* What is being asked:
All of the records below are to be copied exactly.

* Records for this task:
---
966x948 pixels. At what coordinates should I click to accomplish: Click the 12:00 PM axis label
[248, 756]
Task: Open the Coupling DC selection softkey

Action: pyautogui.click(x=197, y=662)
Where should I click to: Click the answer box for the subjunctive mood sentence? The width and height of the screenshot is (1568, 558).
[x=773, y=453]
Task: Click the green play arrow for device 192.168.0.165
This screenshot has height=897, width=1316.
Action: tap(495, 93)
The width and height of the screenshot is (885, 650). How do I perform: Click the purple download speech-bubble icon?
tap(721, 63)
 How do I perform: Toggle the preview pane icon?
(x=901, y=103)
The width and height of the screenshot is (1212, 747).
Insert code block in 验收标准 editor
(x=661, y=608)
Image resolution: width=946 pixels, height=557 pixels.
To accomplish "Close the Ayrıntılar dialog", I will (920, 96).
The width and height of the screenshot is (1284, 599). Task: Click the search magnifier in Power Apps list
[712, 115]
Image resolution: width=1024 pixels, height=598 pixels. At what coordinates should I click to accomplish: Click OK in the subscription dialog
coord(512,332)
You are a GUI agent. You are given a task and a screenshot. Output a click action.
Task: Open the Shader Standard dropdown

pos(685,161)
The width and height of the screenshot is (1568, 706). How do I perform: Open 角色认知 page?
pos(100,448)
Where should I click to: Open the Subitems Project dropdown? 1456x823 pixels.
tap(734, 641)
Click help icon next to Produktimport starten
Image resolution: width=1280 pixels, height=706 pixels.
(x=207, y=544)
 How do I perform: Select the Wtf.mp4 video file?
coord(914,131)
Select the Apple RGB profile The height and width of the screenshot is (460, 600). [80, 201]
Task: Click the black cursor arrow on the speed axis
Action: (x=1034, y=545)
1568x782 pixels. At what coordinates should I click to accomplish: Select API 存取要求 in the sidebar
---
* Task output:
966x948 pixels. At what coordinates should I click to accomplish: Click the 12:00 PM axis label
[248, 756]
Task: Open the Coupling DC selection softkey

Action: pyautogui.click(x=197, y=662)
Where should I click to: Click the answer box for the subjunctive mood sentence? The width and height of the screenshot is (1568, 558).
[x=773, y=453]
Task: Click the green play arrow for device 192.168.0.165
This screenshot has height=897, width=1316.
Action: tap(495, 93)
The width and height of the screenshot is (885, 650). How do I perform: Click the purple download speech-bubble icon?
tap(721, 63)
 How do I perform: Toggle the preview pane icon?
(x=901, y=103)
The width and height of the screenshot is (1212, 747).
Insert code block in 验收标准 editor
(x=661, y=608)
Image resolution: width=946 pixels, height=557 pixels.
To accomplish "Close the Ayrıntılar dialog", I will (920, 96).
The width and height of the screenshot is (1284, 599). Task: Click the search magnifier in Power Apps list
[712, 115]
Image resolution: width=1024 pixels, height=598 pixels. At what coordinates should I click to accomplish: Click OK in the subscription dialog
coord(512,332)
You are a GUI agent. You are given a task and a screenshot. Output a click action.
Task: Open the Shader Standard dropdown

pos(685,161)
The width and height of the screenshot is (1568, 706). How do I perform: Open 角色认知 page?
pos(100,448)
Where should I click to: Open the Subitems Project dropdown? 1456x823 pixels.
tap(734, 641)
Click help icon next to Produktimport starten
Image resolution: width=1280 pixels, height=706 pixels.
(x=207, y=544)
 How do I perform: Select the Wtf.mp4 video file?
coord(914,131)
Select the Apple RGB profile The height and width of the screenshot is (460, 600). [80, 201]
Task: Click the black cursor arrow on the speed axis
Action: (x=1034, y=545)
1568x782 pixels. At what coordinates should I click to accomplish: Select API 存取要求 in the sidebar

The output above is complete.